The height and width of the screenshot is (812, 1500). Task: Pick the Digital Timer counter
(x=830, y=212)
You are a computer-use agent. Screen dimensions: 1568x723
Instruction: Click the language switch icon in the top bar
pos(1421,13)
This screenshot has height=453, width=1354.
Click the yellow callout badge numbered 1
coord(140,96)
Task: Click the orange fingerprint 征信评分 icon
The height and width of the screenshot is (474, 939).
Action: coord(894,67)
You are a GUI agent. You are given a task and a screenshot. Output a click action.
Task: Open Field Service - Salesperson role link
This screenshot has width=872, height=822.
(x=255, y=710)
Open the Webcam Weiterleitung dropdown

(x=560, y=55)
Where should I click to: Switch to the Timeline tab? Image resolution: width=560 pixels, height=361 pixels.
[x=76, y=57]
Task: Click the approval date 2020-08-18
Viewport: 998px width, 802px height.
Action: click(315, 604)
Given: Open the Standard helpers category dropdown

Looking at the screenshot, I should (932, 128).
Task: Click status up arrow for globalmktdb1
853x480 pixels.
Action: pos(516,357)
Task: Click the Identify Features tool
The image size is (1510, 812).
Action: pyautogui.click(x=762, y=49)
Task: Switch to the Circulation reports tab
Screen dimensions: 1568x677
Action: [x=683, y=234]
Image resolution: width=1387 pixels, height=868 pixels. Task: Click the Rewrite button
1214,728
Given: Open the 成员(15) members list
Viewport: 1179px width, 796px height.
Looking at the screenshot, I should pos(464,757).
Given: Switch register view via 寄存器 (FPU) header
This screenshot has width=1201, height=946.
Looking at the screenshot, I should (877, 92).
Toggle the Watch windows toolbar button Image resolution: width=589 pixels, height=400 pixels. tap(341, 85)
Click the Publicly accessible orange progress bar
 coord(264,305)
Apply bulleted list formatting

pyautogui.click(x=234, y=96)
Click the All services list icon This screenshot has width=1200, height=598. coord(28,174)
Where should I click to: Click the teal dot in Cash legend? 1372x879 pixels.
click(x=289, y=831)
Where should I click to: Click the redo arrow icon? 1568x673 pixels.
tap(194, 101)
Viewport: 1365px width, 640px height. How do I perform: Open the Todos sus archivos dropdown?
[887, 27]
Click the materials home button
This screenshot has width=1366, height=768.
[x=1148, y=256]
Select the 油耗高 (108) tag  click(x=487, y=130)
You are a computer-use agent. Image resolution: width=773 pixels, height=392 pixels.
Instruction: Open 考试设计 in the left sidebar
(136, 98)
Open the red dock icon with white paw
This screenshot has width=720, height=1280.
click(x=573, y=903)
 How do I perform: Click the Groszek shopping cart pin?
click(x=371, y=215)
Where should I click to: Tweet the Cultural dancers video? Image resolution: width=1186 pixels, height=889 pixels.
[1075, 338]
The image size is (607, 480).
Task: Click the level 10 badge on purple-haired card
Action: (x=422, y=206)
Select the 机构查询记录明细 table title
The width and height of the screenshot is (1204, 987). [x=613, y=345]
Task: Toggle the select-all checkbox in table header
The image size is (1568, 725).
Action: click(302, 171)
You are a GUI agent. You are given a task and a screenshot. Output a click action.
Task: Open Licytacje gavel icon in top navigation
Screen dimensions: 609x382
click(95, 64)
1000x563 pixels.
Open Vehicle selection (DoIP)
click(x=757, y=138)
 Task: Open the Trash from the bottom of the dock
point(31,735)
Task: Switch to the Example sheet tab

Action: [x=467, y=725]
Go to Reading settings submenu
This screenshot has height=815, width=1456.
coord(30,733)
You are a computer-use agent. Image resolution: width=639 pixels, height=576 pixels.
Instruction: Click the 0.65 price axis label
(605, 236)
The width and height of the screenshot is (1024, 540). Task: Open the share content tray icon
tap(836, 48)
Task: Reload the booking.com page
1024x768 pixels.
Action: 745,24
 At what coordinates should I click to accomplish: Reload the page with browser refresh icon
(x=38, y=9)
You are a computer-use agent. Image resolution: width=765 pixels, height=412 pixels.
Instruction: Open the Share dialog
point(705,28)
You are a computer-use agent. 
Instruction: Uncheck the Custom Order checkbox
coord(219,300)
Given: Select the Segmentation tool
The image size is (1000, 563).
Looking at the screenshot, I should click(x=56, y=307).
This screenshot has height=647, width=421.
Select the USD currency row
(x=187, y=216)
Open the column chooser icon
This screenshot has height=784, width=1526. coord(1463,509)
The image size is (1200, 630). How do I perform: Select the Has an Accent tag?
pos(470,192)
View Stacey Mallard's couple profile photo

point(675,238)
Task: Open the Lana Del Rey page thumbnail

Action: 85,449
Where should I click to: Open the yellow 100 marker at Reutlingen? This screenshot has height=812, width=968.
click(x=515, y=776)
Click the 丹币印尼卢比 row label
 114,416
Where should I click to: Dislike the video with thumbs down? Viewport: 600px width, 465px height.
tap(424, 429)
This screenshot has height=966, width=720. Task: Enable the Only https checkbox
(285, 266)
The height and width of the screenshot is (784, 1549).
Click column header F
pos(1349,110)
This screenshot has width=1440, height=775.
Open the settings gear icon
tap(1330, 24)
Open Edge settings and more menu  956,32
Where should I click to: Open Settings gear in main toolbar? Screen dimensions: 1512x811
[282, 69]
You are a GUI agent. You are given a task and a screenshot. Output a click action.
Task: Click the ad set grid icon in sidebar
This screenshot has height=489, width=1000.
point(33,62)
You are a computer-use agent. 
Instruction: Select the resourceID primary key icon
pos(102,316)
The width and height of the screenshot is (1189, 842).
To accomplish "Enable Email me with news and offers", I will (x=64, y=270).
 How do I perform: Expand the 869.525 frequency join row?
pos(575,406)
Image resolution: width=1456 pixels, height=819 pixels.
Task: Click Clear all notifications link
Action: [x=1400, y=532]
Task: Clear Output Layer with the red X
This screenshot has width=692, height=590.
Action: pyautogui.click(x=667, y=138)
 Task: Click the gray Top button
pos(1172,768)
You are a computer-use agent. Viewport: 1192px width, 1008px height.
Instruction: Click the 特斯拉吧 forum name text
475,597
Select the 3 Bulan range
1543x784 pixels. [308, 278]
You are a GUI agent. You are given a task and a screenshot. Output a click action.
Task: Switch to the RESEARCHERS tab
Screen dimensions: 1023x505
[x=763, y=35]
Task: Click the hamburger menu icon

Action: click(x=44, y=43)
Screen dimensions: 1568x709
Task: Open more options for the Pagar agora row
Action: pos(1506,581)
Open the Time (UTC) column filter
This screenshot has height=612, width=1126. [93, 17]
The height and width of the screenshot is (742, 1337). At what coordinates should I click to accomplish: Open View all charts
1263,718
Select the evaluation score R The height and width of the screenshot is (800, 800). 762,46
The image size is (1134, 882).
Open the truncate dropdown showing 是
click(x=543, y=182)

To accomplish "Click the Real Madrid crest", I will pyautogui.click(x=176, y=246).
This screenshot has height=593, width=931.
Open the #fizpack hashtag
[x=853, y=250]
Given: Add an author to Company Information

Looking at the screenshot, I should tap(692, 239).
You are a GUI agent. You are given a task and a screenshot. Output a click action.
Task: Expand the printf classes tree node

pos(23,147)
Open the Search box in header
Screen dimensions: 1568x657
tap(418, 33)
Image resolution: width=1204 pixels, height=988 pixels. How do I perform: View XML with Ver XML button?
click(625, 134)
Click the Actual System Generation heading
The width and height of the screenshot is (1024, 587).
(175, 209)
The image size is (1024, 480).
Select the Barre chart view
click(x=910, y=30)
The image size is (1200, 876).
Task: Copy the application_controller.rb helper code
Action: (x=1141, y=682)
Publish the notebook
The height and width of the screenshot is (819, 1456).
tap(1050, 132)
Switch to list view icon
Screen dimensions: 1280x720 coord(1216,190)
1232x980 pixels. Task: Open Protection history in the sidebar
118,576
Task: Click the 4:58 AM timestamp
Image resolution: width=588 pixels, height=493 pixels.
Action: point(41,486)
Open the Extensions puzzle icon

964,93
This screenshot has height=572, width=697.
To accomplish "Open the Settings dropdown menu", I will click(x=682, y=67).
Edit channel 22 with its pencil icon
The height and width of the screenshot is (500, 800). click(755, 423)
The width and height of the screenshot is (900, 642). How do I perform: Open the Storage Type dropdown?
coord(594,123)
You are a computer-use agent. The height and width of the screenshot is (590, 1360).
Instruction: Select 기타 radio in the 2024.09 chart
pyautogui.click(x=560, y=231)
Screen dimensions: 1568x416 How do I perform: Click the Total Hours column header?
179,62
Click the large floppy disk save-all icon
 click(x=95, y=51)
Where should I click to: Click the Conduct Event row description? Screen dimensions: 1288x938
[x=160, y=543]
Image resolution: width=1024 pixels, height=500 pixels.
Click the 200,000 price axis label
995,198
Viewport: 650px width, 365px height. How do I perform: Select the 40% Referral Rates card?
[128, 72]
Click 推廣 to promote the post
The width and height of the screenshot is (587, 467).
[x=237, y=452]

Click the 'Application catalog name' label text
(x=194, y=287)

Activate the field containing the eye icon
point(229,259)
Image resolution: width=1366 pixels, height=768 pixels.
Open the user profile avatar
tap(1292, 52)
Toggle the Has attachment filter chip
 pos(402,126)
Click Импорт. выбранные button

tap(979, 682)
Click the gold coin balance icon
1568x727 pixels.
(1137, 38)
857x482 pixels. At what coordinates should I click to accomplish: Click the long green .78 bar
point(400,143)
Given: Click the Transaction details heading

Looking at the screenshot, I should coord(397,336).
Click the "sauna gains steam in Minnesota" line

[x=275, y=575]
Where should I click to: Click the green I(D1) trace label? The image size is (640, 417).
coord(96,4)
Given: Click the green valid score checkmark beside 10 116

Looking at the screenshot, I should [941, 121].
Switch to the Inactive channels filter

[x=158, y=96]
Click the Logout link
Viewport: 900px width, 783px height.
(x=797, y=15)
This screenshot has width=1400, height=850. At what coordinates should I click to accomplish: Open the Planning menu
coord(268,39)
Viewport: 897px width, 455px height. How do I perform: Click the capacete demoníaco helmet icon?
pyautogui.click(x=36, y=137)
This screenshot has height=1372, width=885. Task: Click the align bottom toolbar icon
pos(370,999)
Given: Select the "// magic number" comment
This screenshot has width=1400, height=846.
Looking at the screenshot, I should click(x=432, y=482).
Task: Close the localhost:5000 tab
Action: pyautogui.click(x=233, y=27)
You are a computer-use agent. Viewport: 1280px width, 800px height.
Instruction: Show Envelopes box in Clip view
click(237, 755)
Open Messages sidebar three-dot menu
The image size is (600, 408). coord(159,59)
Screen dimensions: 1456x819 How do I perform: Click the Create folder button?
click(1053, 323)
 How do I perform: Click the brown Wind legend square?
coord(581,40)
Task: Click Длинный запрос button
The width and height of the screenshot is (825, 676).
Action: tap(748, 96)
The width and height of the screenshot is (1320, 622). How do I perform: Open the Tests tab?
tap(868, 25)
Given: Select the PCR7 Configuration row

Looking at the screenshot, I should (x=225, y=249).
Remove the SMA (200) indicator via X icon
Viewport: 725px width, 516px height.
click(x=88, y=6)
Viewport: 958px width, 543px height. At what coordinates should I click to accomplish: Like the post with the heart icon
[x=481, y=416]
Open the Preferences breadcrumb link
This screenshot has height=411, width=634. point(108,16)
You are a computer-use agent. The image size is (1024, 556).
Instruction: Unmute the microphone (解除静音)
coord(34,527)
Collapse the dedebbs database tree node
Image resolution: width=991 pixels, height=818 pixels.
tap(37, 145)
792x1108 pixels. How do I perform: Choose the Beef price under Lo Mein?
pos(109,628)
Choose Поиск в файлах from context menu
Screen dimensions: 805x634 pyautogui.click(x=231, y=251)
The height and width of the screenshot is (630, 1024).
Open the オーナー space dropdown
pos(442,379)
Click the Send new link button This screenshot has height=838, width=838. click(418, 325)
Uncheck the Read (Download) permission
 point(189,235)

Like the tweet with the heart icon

========================================

WHAT TO WORK ON »
Write out exactly the lines above from the line with "Apply bulleted list formatting" through the line with "You are a computer-use agent. Image resolution: width=639", both of them included, and leave out all other lines.

PROBLEM SOLUTION »
Apply bulleted list formatting

pyautogui.click(x=234, y=96)
Click the All services list icon This screenshot has width=1200, height=598. coord(28,174)
Where should I click to: Click the teal dot in Cash legend? 1372x879 pixels.
click(x=289, y=831)
Where should I click to: Click the redo arrow icon? 1568x673 pixels.
tap(194, 101)
Viewport: 1365px width, 640px height. How do I perform: Open the Todos sus archivos dropdown?
[887, 27]
Click the materials home button
This screenshot has width=1366, height=768.
[x=1148, y=256]
Select the 油耗高 (108) tag  click(x=487, y=130)
You are a computer-use agent. Image resolution: width=773 pixels, height=392 pixels.
Instruction: Open 考试设计 in the left sidebar
(136, 98)
Open the red dock icon with white paw
This screenshot has width=720, height=1280.
click(x=573, y=903)
 How do I perform: Click the Groszek shopping cart pin?
click(x=371, y=215)
Where should I click to: Tweet the Cultural dancers video? Image resolution: width=1186 pixels, height=889 pixels.
[1075, 338]
The image size is (607, 480).
Task: Click the level 10 badge on purple-haired card
Action: (x=422, y=206)
Select the 机构查询记录明细 table title
The width and height of the screenshot is (1204, 987). [x=613, y=345]
Task: Toggle the select-all checkbox in table header
The image size is (1568, 725).
Action: click(302, 171)
You are a GUI agent. You are given a task and a screenshot. Output a click action.
Task: Open Licytacje gavel icon in top navigation
Screen dimensions: 609x382
click(95, 64)
1000x563 pixels.
Open Vehicle selection (DoIP)
click(x=757, y=138)
 Task: Open the Trash from the bottom of the dock
point(31,735)
Task: Switch to the Example sheet tab

Action: [x=467, y=725]
Go to Reading settings submenu
This screenshot has height=815, width=1456.
coord(30,733)
You are a computer-use agent. Image resolution: width=639 pixels, height=576 pixels.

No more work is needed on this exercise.